Sob a obstrução direta de Cristiano, Bruna e Lílian acabaram não chamando a polícia.

Ele prometera que traria a criança de volta.

No caminho de volta para a Villa Monte Alto, Cristiano recebeu uma ligação de lá.

Do outro lado da linha, informaram que Isabela tinha sido levada à força.

— Por gente do País Y.

Ao ouvir, mais uma vez, aquelas palavras, "País Y", uma frieza perigosa se espalhou ao redor de Cristiano.

Assim que desligou, ele fez outra ligação imediatamente.

— Quero todas as saídas da Villa Monte Alto bloqueadas. Agora.

A ordem saiu baixa.

Contida.

Carregada de uma ameaça letal.

Do lado de Isabela.

Assim que chegaram à saída da Villa Monte Alto, perceberam que várias viaturas bloqueavam completamente o caminho.
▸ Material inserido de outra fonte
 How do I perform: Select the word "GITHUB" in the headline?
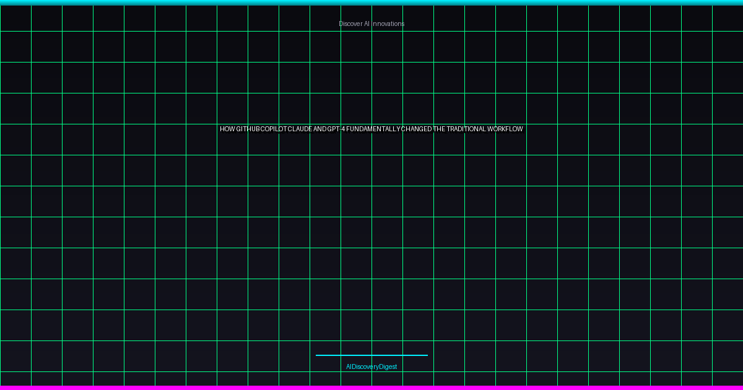point(248,129)
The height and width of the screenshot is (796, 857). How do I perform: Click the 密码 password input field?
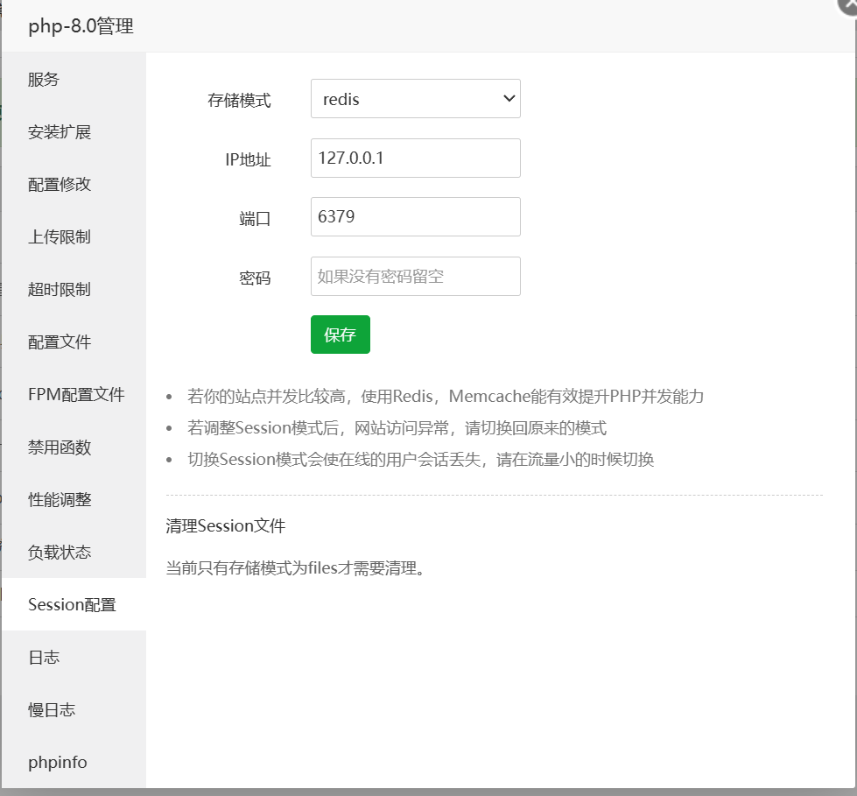coord(415,275)
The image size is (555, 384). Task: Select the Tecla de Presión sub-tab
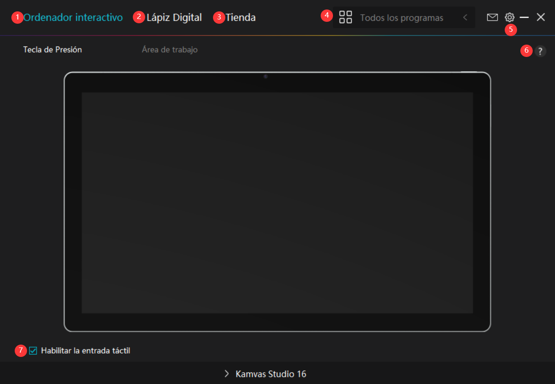(53, 49)
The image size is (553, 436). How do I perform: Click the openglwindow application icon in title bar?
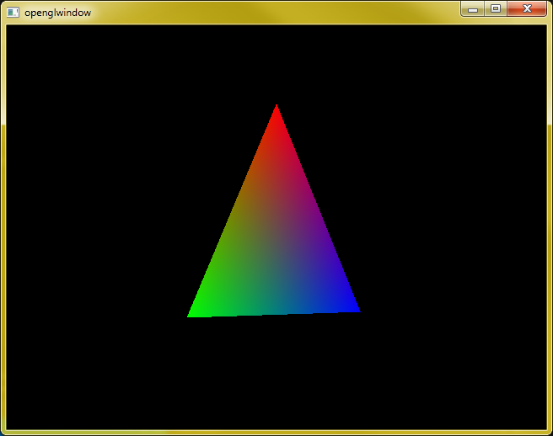13,13
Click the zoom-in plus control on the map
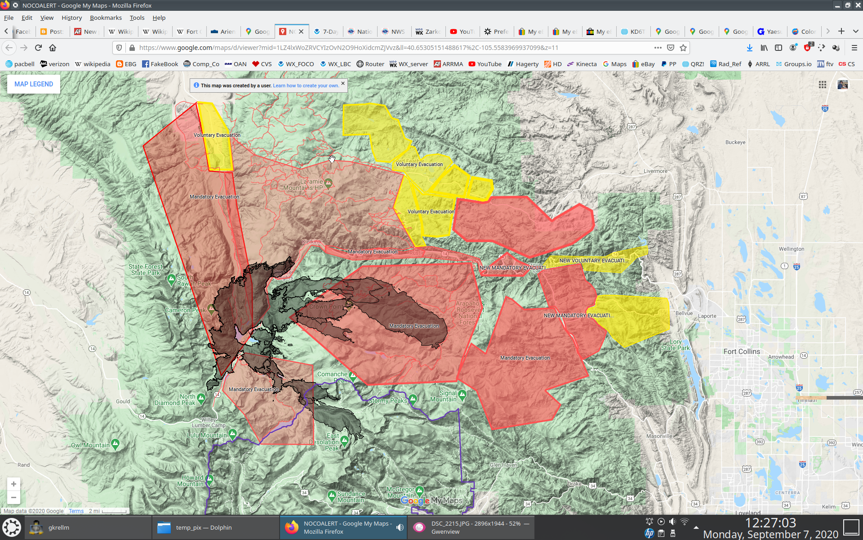863x540 pixels. 14,484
— Senhora Isabela… — Wallace chamou em voz baixa.

Isabela fechou os olhos por um instante.

Pegou o celular e ligou diretamente para Cristiano.

Do outro lado, a chamada foi atendida quase de imediato.

— Chego aí em três minutos.

— Manda eles abrirem passagem.

As vozes dos dois eram calmas.

Excessivamente calmas.

Mas, para quem ouvisse com atenção, era possível perceber:

Ambos seguravam um vulcão prestes a entrar em erupção.

Cristiano não respondeu.

Apenas desligou.

O som seco ecoou no ouvido de Isabela.

A aura ao redor dela esfriou ainda mais.

Ela fechou os olhos outra vez.

— Wallace, você pode voltar.

Ela abriu a porta e desceu do carro.

— Mas, senhora… E você?

— Eu e ele… — Isabela fez uma breve pausa. — Se essa relação não for cortada de uma vez por todas, vai continuar exatamente assim.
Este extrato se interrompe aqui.